## Prompt
Find the "The width and" line in the records below and repeat it and every later line exactly, up to the last; do not include pictures.
- Opening Delimiter -
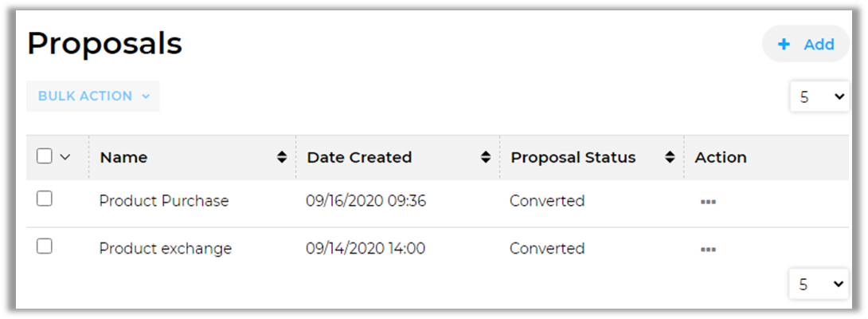Expand the Bulk Action dropdown

point(93,96)
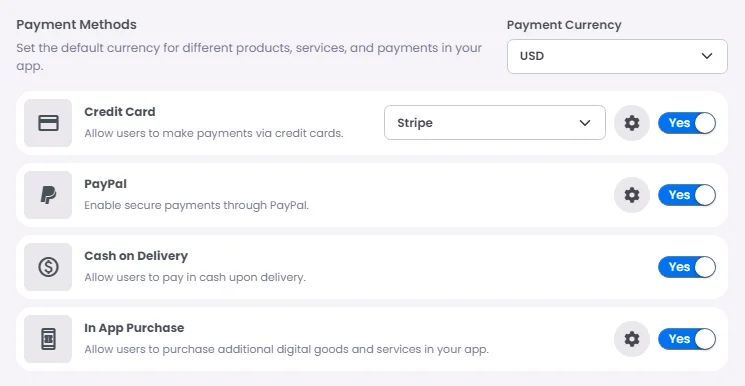Click the PayPal logo icon

(x=48, y=195)
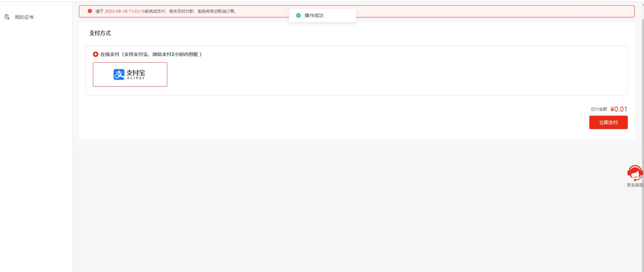Click the 应付金额 label
This screenshot has width=644, height=272.
point(599,109)
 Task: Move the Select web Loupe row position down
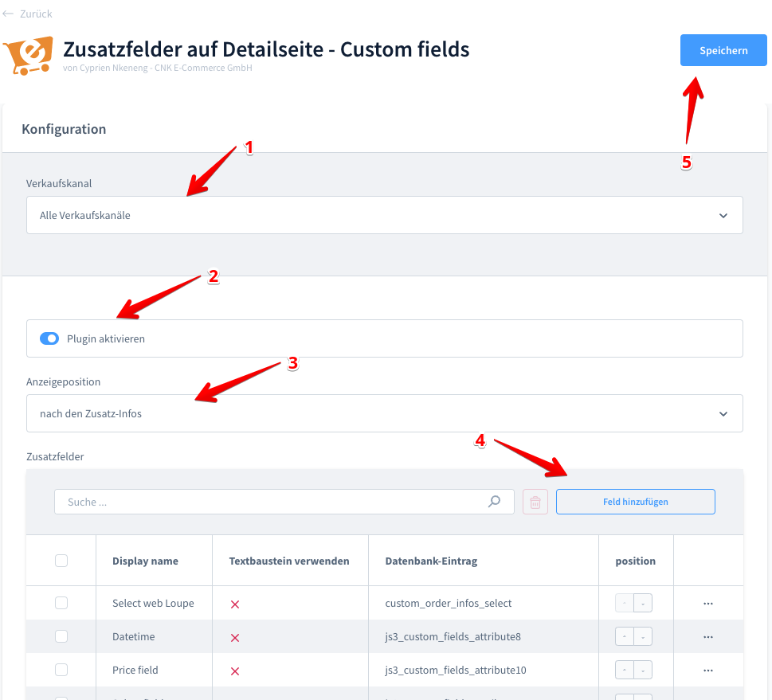[x=643, y=604]

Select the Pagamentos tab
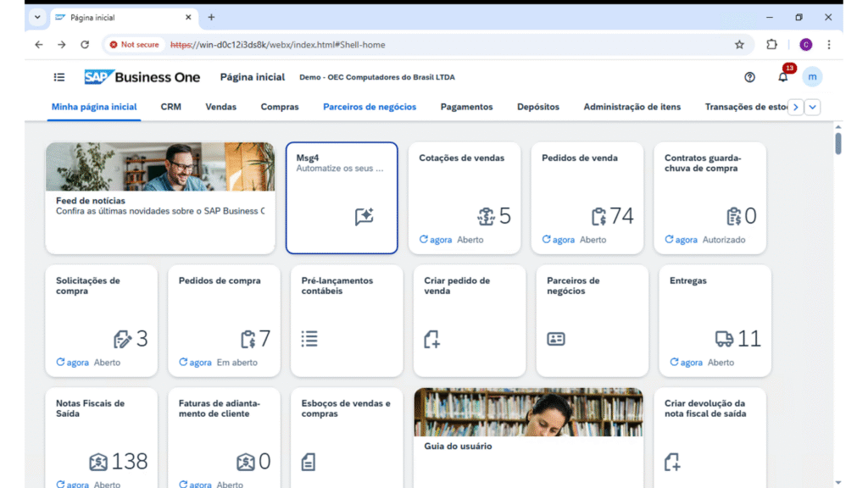(x=466, y=107)
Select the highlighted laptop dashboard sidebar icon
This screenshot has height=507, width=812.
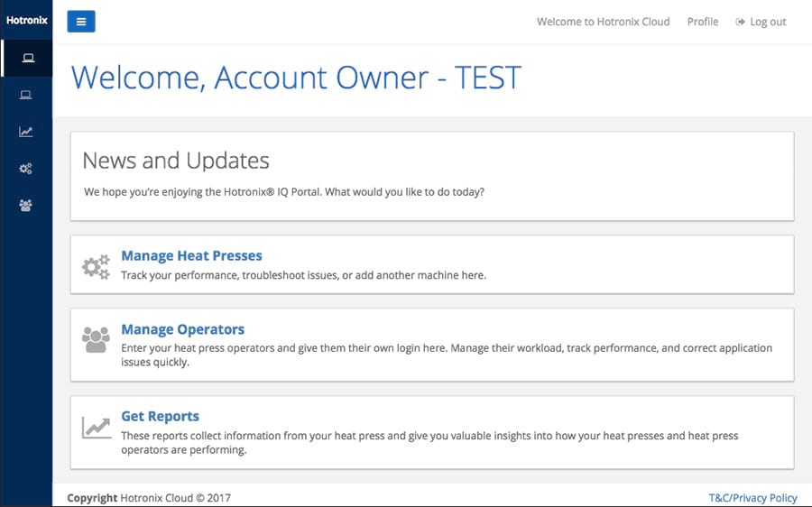coord(27,59)
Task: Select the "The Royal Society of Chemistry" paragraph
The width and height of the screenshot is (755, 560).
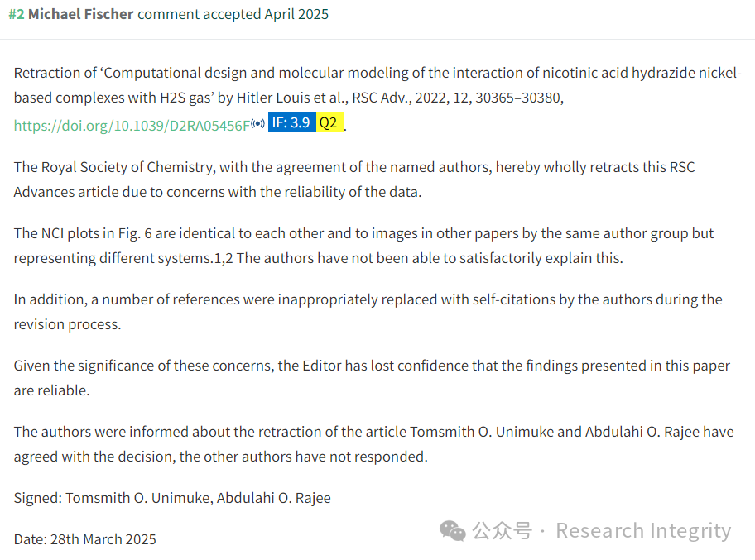Action: pos(354,179)
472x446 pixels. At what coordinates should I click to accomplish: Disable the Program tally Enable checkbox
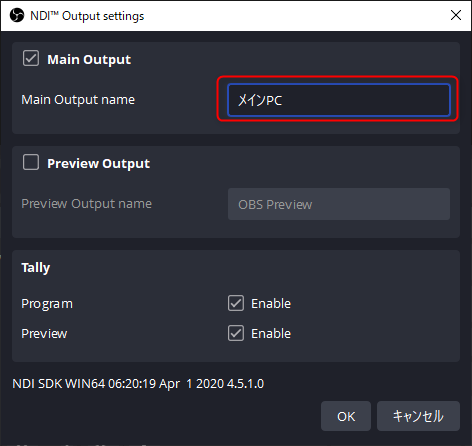coord(236,303)
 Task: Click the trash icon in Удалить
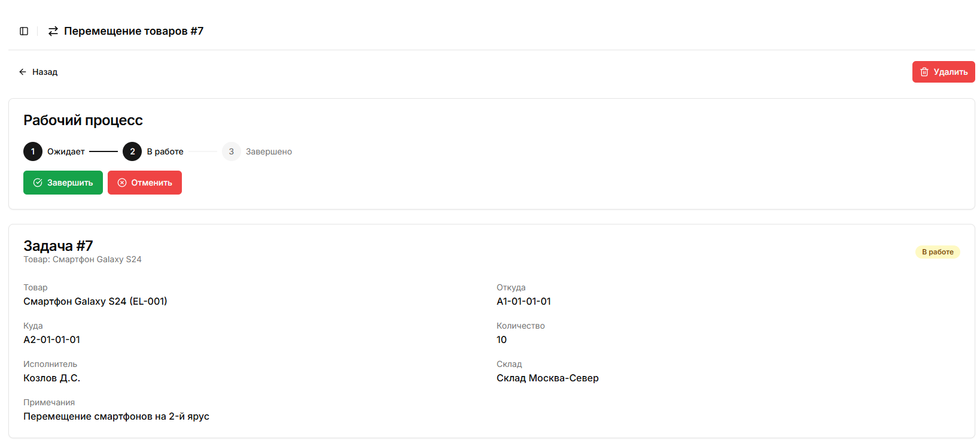coord(924,72)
- Closing Delimiter -
## Exercise answer
The width and height of the screenshot is (755, 560).
Action: pos(354,179)
472x446 pixels. At what coordinates should I click to accomplish: Disable the Program tally Enable checkbox
coord(236,303)
 Task: Click the trash icon in Удалить
coord(924,72)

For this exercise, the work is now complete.